ダークエリアを主軸にしたお話で、デジタルワールドで堕天してしまったデジモンが主人公という異色ながらも、ヒーローチックに物語を紡げたのではないかと、ストーリーとしては胸アツな物が書けたんじゃないかなーと思っています。進化ルートもかなり気に入っており、スカーレットについてはムーチョモン⇒アクィラモン⇒ガルダモン⇔スカルサタモン⇒メギドラモンという特殊進化になっています。
公式様や人様から設定違うぞおらぁ!された場合にはこの文章をダークエリアに投げ込むかもしれない?のでその時には作者と作品はきっと0と1に分解されていることでしょう。
文章力については精進いたしますので、頑張りたい……頑張りたい……
筆が乗ったら前日譚も書くか、そのうちコミカライズとかできたらいいなーとか思ったりしているくらい気にっている短編?なので、自分自身のケツを叩いていこうと思っている所存であります。
では、またどこかで会えることを願いまして、ありがとうございました。
ノベコンお疲れさまでした!
感想を配信で喋らせていただきましたので、リンクを下に貼っておきます!
https://youtube.com/live/6Fsl_3c8wyU
(1:22:30~感想になります)
ノベコンお疲れ様でした。
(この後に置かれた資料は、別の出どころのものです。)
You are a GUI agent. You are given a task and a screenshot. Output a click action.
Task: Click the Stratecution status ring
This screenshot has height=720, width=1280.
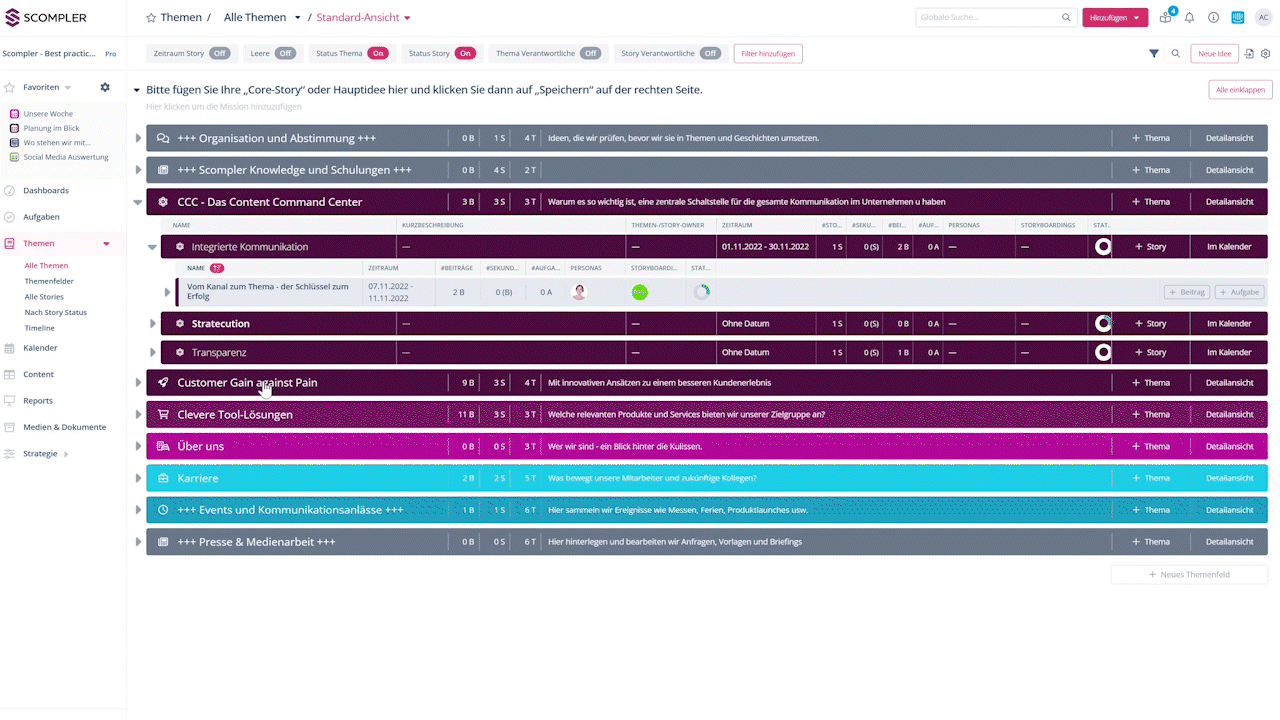(x=1103, y=324)
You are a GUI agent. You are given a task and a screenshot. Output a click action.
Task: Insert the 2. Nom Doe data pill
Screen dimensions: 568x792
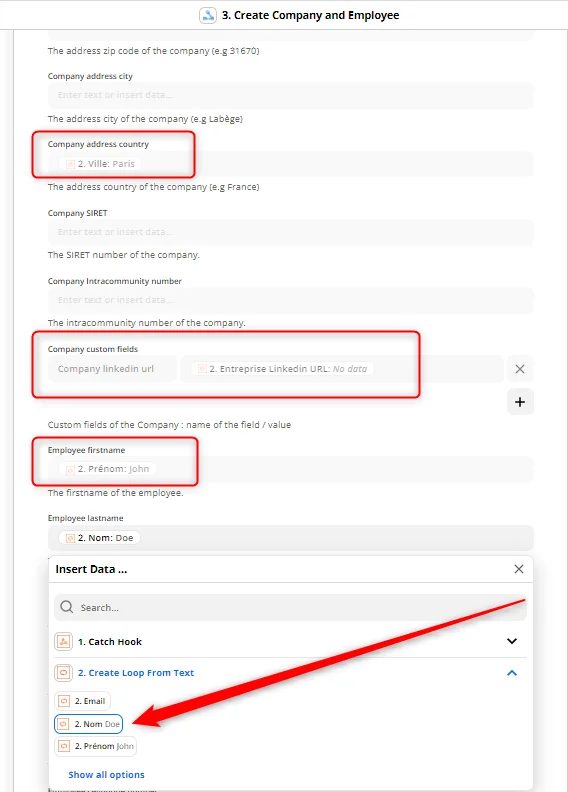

そして初めまして、夏P(ナッピー)と申します。
ダークエリアで酷使される悲しきブラック社員のお話、でもよく考えたら最初の嘆きがそもそもの伏線というか前フリになっていたんですね。最初にひょこ、の前身にあたるデータの屑と出会った時は「アカンこれ絶対ディアボロモンとかアルカディモンとかそっち系のデジモンの残骸で、スカルサタモンが意図せずその復活に手を貸しちまう奴! やべえ……やべえよ光子郎!」と戦慄しましたが、結果はむしろその逆で美しくもちょっとほのぼのしたパートナー同士の再会と相成りました。
部下一人の命を奪われたことに憤って現れる超紳士デーモン閣下、しかし案外と物分かりが良い御方で後半はすっかりベジータ的お助けポジションに。よく考えたらファントモン死に損じゃねーかというのはともあれ、アヌビモンと七大魔王のデーモンってダークエリア最強タッグなんじゃないかとも思ったり。そこに最終的には四大竜のメギドラモンまで加わって、もうこれダークエリアの趨勢引っくり返ってしまいそう。
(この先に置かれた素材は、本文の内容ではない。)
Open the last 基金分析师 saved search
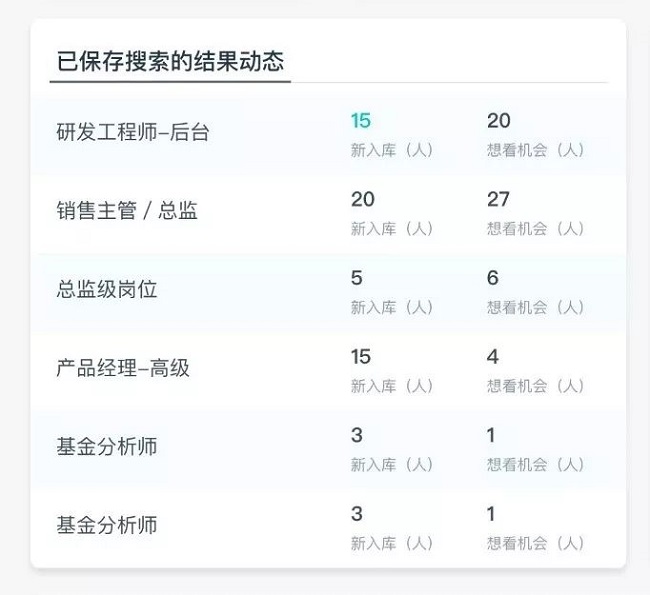This screenshot has height=595, width=650. (107, 525)
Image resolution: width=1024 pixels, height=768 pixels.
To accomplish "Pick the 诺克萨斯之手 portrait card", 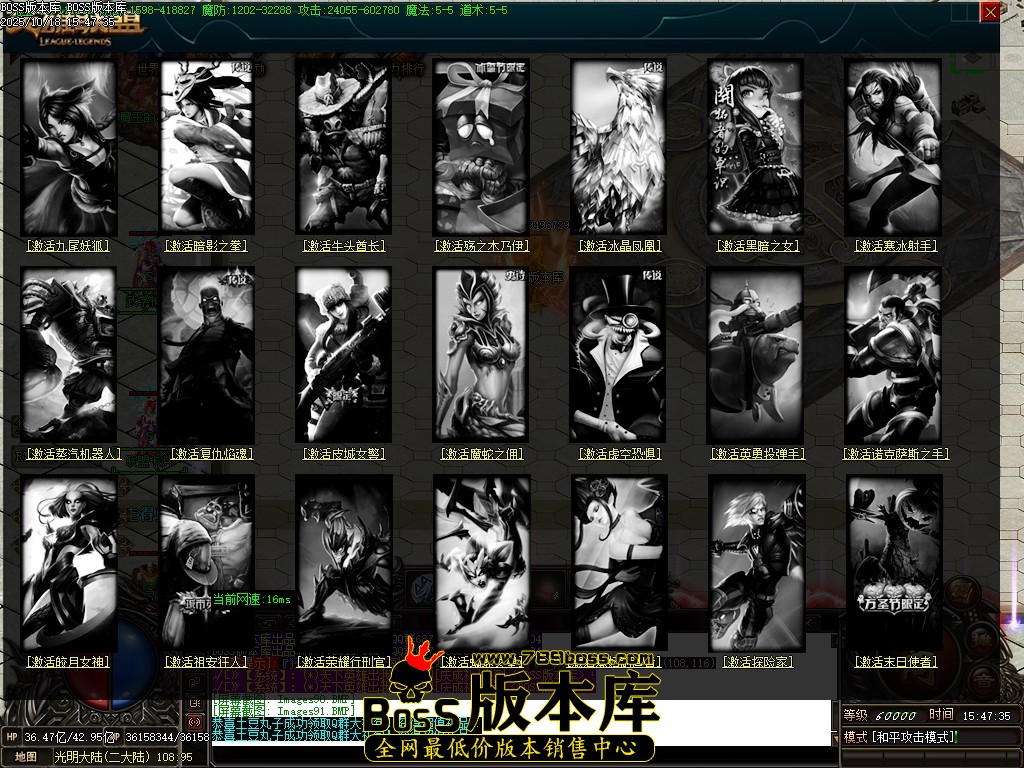I will (x=894, y=354).
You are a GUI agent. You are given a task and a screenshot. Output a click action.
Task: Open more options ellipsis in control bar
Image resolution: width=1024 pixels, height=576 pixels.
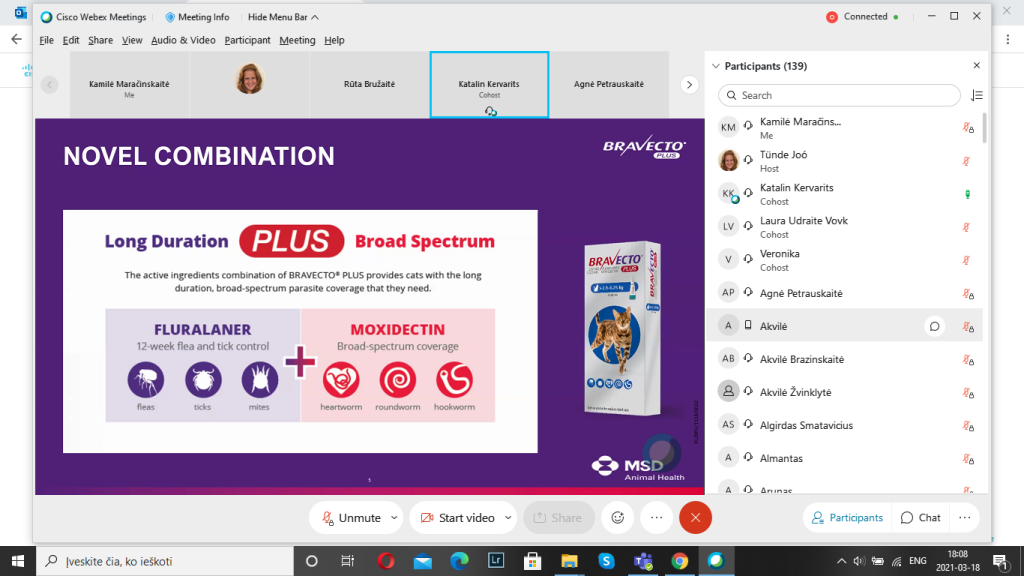(x=656, y=517)
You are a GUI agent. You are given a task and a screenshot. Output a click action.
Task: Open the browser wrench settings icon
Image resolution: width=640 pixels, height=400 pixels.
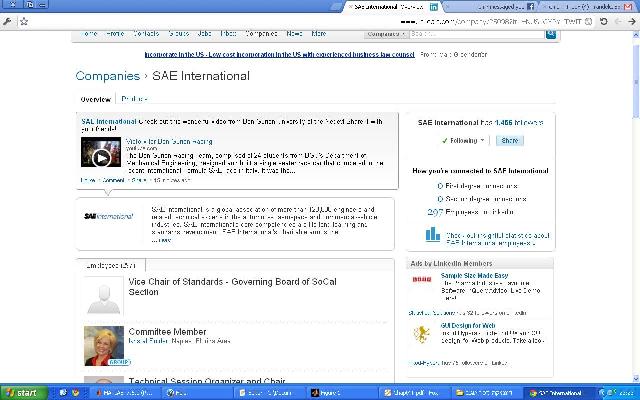(8, 21)
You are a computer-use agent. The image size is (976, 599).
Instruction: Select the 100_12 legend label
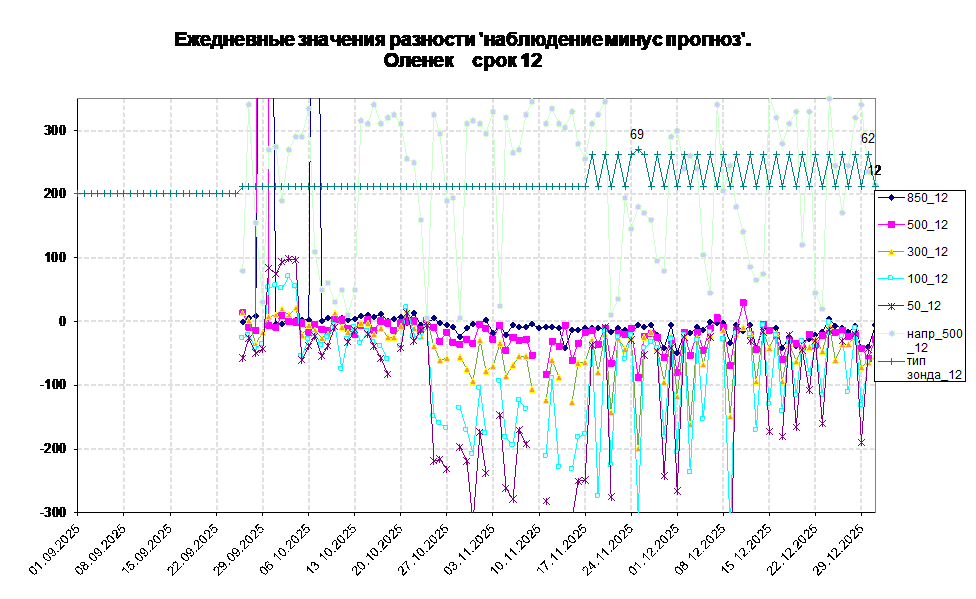click(927, 279)
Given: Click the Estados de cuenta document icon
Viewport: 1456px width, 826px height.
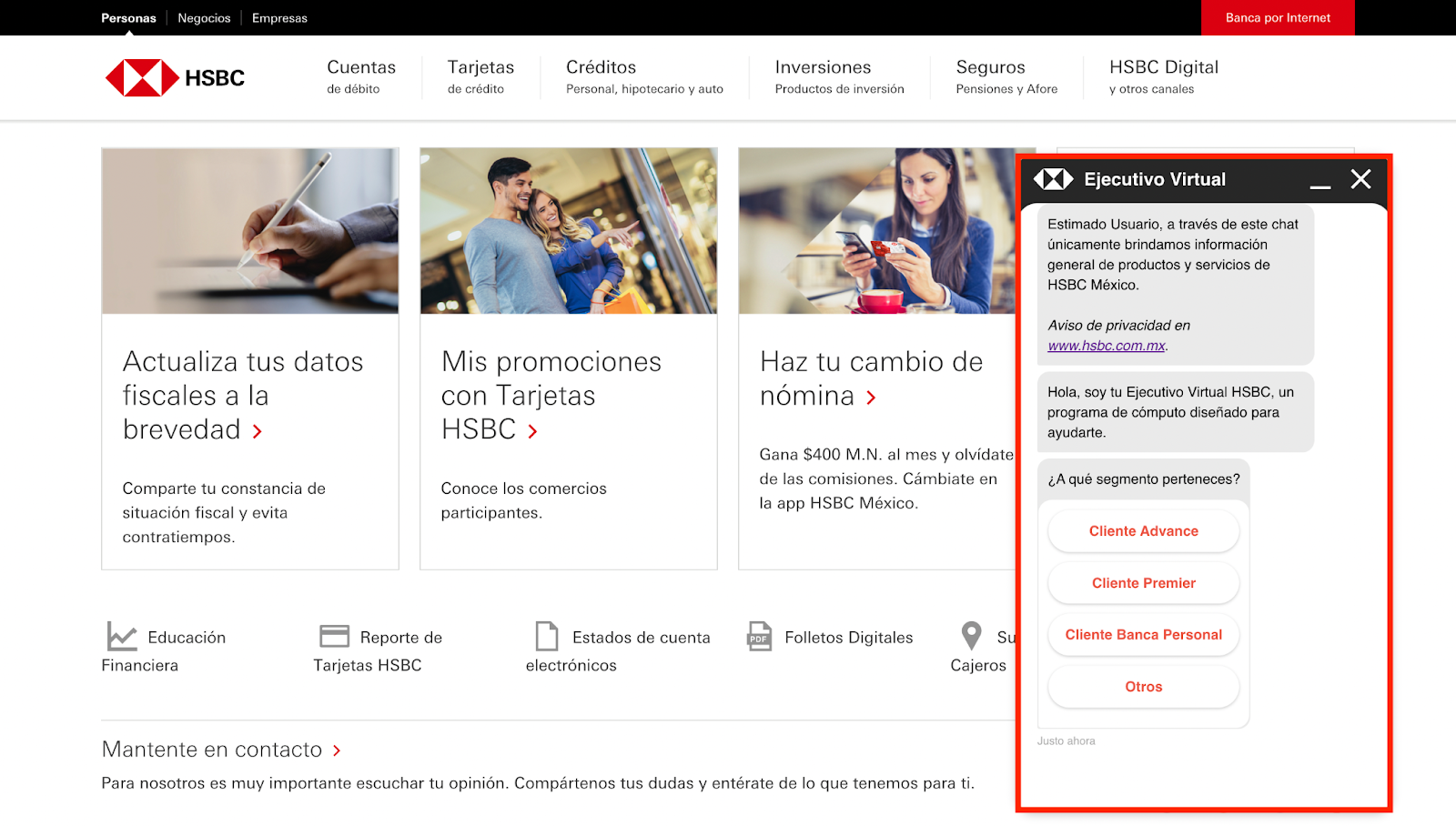Looking at the screenshot, I should click(x=547, y=636).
ダンデビモンはレイドバトルと言いますか、モンハン的な共同戦線で倒す巨大ボスとしてピッタリなチョイスですね!
ひょこがスカルサタモンをスカルサタモンと呼べなかったのは、後々の展開を思うと色々と考えてしまったり。データを取り戻す過程で段々と喋れるようになっていく表現がとても上手く、この辺りで「あっ、世界を滅ぼすデジモンの欠片とかじゃないなコレ」と思えました。
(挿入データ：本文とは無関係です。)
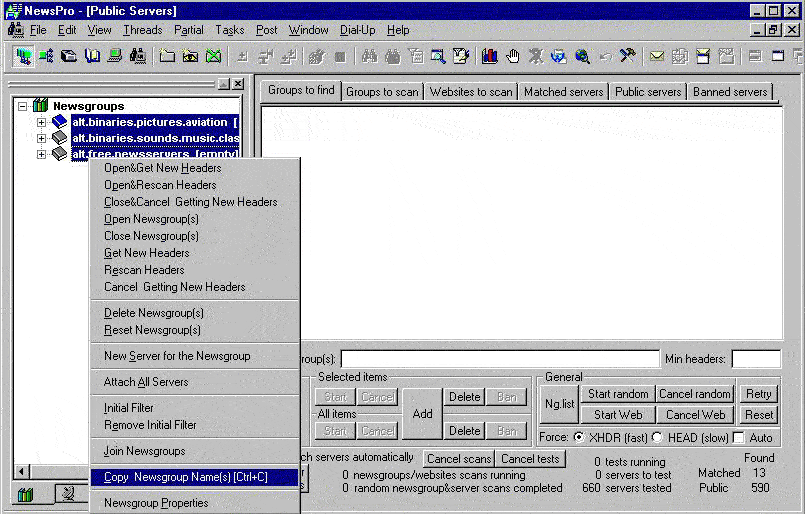Collapse the Newsgroups root tree node
Image resolution: width=805 pixels, height=514 pixels.
pos(22,106)
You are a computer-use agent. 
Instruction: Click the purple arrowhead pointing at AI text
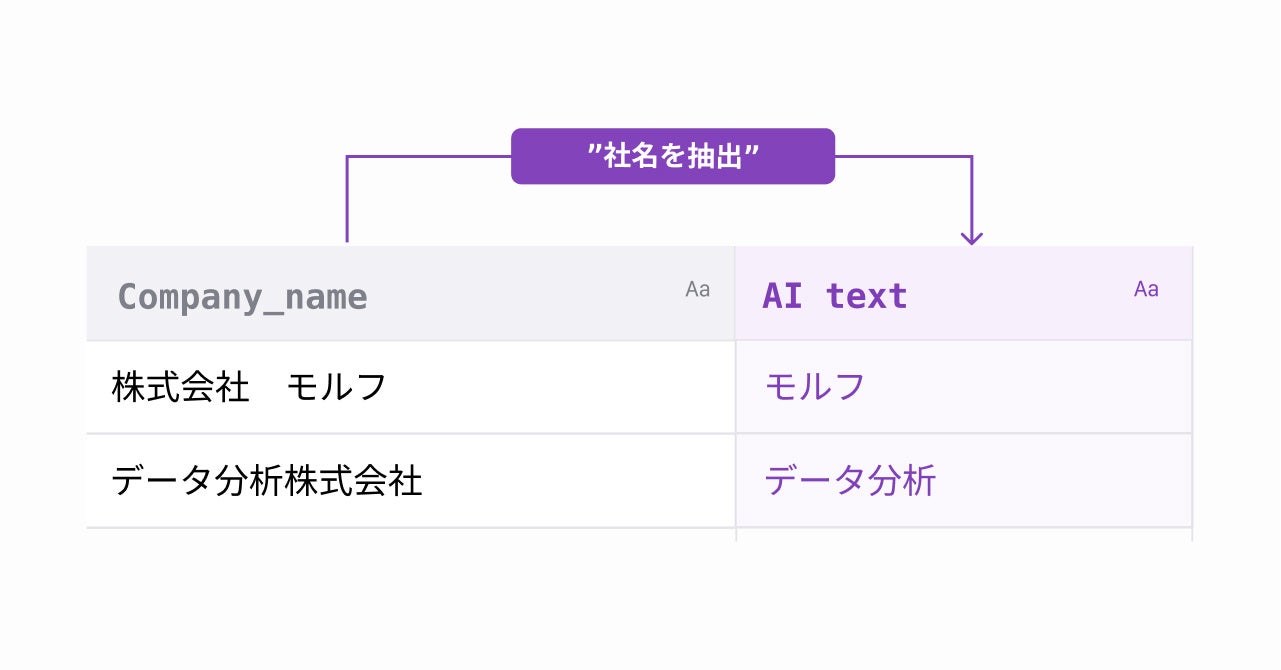(x=971, y=238)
それはそうと人としての形を取り戻した後のヒヨコもとい陽菜子サンとスカルサタモン改めスカーレットの会話や描写は、ちょっぴりアブナイものを感じました。ラブラブ過ぎる。
元々のムーチョモン⇒アクィラモン⇒ガルダモンというルート、こういうのが互いの会話の中でサラッと明かされるの好きです。というか、掃除を始める前に渡されたゴミ袋を「はえー便利なアイテムがあるもんやな」ぐらいに思っていましたが、まさかそれが逆転の一手になるとはこの李白の目を以てしてもry
メギドラモンとデーモンによる地獄の炎連発、まさしくダークエリアの清掃人に相応しい決着の付け方でした。そして真の主役アヌビモンが美味しいキャラ過ぎる+美味しいところを持っていき過ぎている。スカルサタモンは嫌々やらされてましたが、アヌビモンはダークエリアの仕事これ楽しんでるだろ絶対と思えるこの感じ。強い(確信)。
最後までスカーレットと陽菜子サンは恥ずかしくなるぐらいラブラブなのでした。むしろお幸せに、ダークエリアですが。
……うん。
いきなり呼ばれてダンデビモン相手にアヌビモン・デーモン・メギドラモンの三者と並び立ち奮戦しているケルベロモン(※完全体)超強くない!?
サイヤ人やピッコロさんに交じってクリリンが一角の戦力としてカウントされているようなもの。
それでは改めましてノベコンお疲れ様でした。
この辺りで感想とさせて頂きます。